Deployment of edge computing framework at enterprises enables businesses to save costs by reducing the bandwidth, usage of server resources, and latency. Edge computing also ensures data security as it offers local encryption.
According to the prediction by Gartner, 10% of data generated by enterprises is produced and processed externally by a centralized cloud or data. However, this percentage will increase to 75% by 2025.
05. Decision Intelligence
Decision intelligence refers to a range of techniques that helps in decision-making for designing, modeling, aligning, implementing, and tracking decision processes. Implementation of decision intelligence offers a proper organizational structure in decision-making by integrating machine learning algorithms. It also includes decision support and management, and data analytics methods such as descriptive, diagnostics, and prescriptive analytics.
With decision intelligence, machines can process information in the same way as humans do. It follows five steps just like a human model such as observe, investigate, model, contextualize, and execute. Decision intelligence models can execute decisions more accurately and faster with better outcomes. It brings together the skills from three different disciplines such as social science, managerial science, and data science.
Based on Gartner’s forecast, decision intelligence will be practiced by analysts in more than 33% of large organizations by 2023.
06. Data Fabric
Data fabric is an approach that helps organizations to deal with the ever-increasing data repository, changing requirements of applications, and distribution of processing scenarios. In other words, data fabric is the amalgamation of technology and architecture that simplifies the complexities involved in managing various data types, using several database management systems, and the deployment of data across different platforms.
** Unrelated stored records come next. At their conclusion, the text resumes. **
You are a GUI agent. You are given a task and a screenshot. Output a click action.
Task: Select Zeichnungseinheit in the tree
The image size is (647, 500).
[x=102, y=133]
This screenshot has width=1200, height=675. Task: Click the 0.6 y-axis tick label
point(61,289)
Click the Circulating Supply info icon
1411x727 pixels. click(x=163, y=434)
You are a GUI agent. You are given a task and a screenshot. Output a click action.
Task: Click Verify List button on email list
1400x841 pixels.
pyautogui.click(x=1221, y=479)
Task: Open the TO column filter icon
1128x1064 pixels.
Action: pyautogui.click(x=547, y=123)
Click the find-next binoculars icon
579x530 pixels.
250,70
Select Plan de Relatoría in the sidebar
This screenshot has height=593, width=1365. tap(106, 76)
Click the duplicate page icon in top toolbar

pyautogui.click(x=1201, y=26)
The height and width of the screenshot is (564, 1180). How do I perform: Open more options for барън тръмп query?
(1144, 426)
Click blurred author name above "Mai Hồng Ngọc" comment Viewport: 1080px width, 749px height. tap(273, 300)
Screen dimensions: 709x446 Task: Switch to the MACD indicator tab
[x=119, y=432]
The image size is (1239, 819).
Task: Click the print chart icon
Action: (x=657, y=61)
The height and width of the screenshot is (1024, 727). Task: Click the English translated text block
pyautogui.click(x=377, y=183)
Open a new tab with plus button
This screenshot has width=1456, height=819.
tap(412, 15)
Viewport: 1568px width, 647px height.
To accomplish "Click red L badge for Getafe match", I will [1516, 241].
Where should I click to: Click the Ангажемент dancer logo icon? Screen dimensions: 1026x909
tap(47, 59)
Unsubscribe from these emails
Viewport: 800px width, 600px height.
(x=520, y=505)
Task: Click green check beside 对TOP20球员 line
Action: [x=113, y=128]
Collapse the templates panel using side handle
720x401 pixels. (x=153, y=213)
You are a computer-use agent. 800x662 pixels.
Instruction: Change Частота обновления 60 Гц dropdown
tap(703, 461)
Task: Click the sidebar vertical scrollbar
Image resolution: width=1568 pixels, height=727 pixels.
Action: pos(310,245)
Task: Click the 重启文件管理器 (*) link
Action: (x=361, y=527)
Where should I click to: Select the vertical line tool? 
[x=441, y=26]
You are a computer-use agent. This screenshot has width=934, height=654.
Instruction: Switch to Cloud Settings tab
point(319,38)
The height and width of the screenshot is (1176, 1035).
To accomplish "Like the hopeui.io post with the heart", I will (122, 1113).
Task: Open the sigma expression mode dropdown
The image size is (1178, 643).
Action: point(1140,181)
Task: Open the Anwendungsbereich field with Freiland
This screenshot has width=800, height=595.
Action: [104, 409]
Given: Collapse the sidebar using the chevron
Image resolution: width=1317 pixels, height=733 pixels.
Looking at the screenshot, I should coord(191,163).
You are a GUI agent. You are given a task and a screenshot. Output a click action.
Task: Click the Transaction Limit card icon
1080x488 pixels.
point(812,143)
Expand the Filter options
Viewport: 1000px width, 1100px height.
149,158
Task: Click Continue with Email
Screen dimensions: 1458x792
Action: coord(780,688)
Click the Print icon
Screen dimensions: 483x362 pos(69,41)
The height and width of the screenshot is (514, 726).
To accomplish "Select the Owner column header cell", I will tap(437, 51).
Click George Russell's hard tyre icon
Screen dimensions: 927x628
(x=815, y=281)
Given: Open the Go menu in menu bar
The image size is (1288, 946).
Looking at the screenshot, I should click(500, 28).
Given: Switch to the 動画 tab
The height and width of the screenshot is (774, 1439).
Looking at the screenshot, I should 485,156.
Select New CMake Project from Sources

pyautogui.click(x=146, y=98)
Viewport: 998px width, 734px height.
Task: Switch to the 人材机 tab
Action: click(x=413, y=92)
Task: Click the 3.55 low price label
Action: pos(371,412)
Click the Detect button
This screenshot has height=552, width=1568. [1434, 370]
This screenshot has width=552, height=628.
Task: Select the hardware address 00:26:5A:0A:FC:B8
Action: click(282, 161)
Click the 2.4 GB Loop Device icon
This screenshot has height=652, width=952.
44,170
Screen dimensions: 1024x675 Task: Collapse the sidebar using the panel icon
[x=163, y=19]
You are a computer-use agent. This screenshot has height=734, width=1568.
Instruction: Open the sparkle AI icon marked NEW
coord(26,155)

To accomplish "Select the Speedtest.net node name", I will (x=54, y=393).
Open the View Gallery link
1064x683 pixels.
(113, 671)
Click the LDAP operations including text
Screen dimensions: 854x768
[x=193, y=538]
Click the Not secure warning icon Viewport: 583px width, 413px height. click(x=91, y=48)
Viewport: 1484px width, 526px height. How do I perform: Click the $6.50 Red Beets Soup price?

Data fabric guarantees seamless integration of different data sources that can be accessed and administered with great efficiency and in a constructive manner. It helps in creating a unified environment for the data and supports edge networks, cloud computing environments, and on-premise data centers. It helps to establish a connection to any data source by eliminating hard coding connection requirements.
Data fabric offers a competitive advantage to every business as organizations have to deliver or process data swiftly to serve the needs of both business and its customers.
07. Data Cloud Services
Globally, SaaS data sets of more than 400 million are in silos, which are distributed in cloud data storage and on-premise data centers. Data cloud services will reduce these silos and allow you to unify, analyze, share or monetize data seamlessly. Since more and more organizations rely on the cloud to modernize their workloads and infrastructure, DaaS is becoming increasingly popular for data management, data storage, data analytics, and data integration.
With the emergence of low-cost bandwidth and cloud storage, these can be combined with cloud platforms that are designed for large-scale data management and data processing.
In a report published by Market Research Future (MRFR), it has been updated that Data as a Service (DaaS) market generated USD 9.843.8 million as revenue in 2019, which will increase at a CAGR of 55.8% to reach USD 190,163.8 million by 2026.
2021 has been an eventful year for AI and Data analytics. These trends will change the working methodologies of businesses. The organizations that embrace and integrate these new approaches in data analytics will stay ahead of the competition.